Would you write out the lines below exactly as they are, leaving out the pictures?

● **AVAILABLE DATA**
· · ·

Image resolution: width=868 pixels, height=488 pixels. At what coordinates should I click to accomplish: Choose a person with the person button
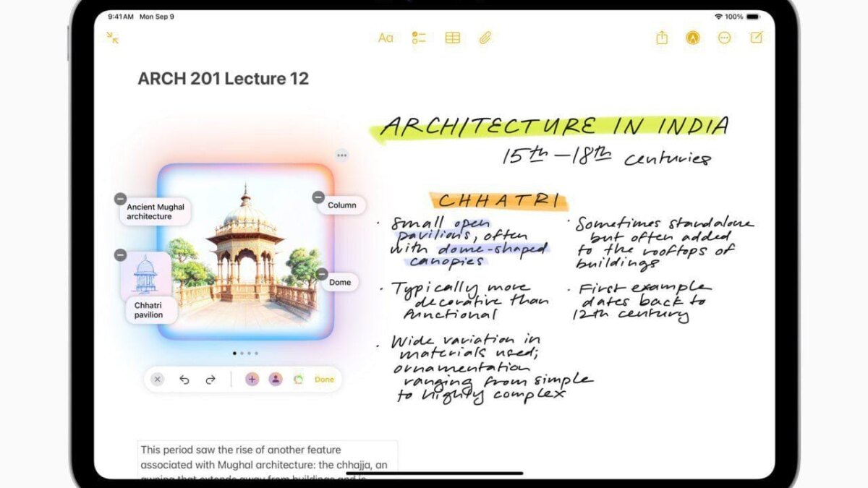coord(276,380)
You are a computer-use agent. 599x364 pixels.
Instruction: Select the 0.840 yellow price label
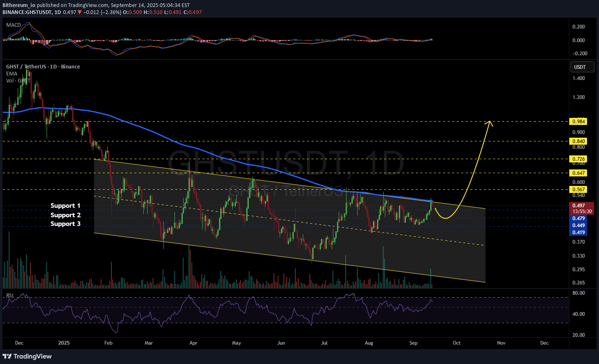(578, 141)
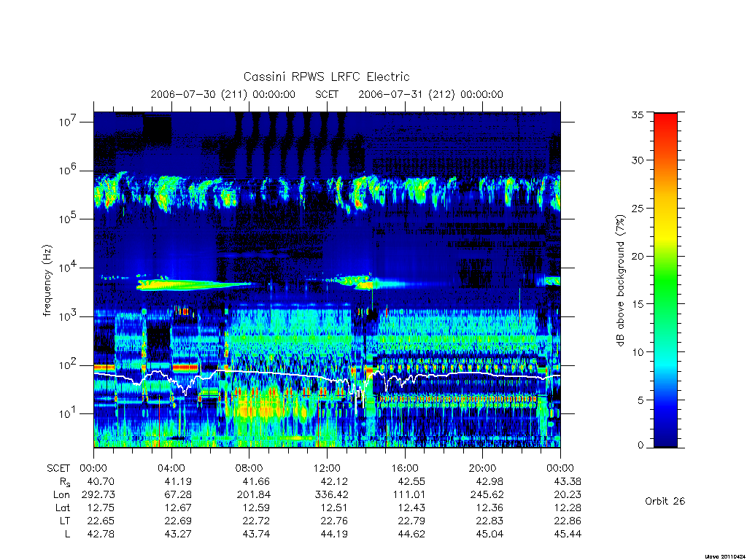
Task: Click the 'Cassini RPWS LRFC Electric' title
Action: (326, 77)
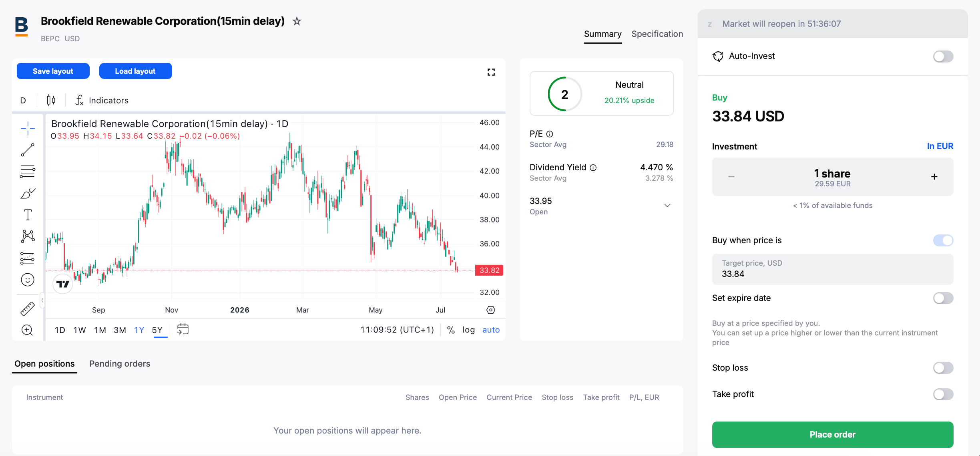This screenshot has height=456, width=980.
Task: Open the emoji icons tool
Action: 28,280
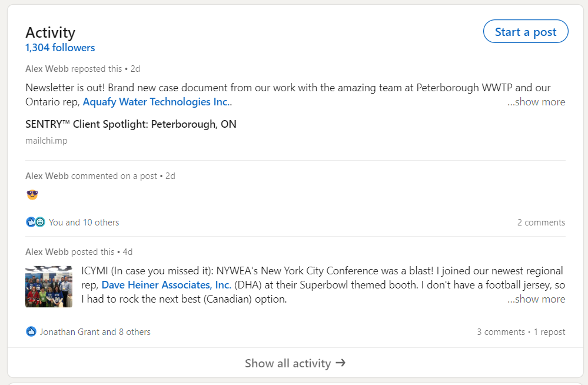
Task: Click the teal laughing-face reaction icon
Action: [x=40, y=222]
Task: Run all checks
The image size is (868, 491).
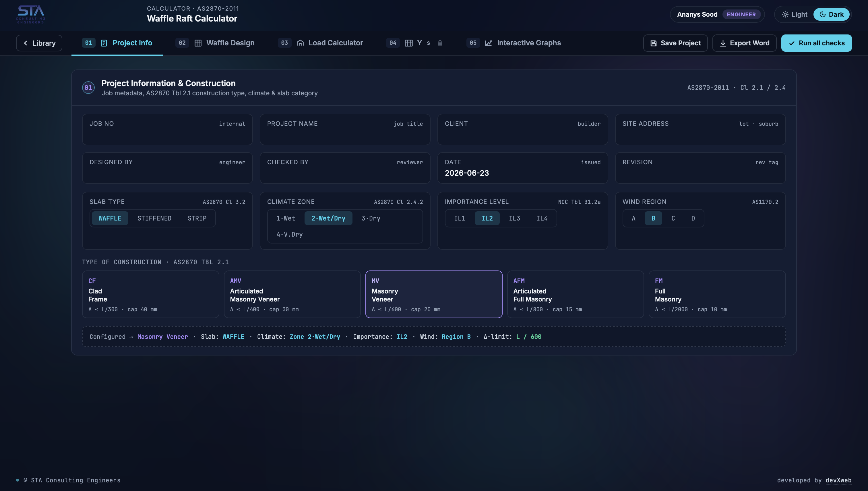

· · ·

● **TASK OUTPUT**
Image resolution: width=868 pixels, height=488 pixels. At what coordinates should I click to accomplish: Choose a person with the person button
coord(276,380)
You are a computer-use agent. 599x364 pixels.
Instruction: Select the 0.840 yellow price label
(578, 141)
Task: Click the 'Cassini RPWS LRFC Electric' title
Action: (326, 77)
This screenshot has height=456, width=980.
Task: Open the emoji icons tool
Action: 28,280
Task: Click the teal laughing-face reaction icon
Action: [x=40, y=222]
Task: Run all checks
The image size is (868, 491).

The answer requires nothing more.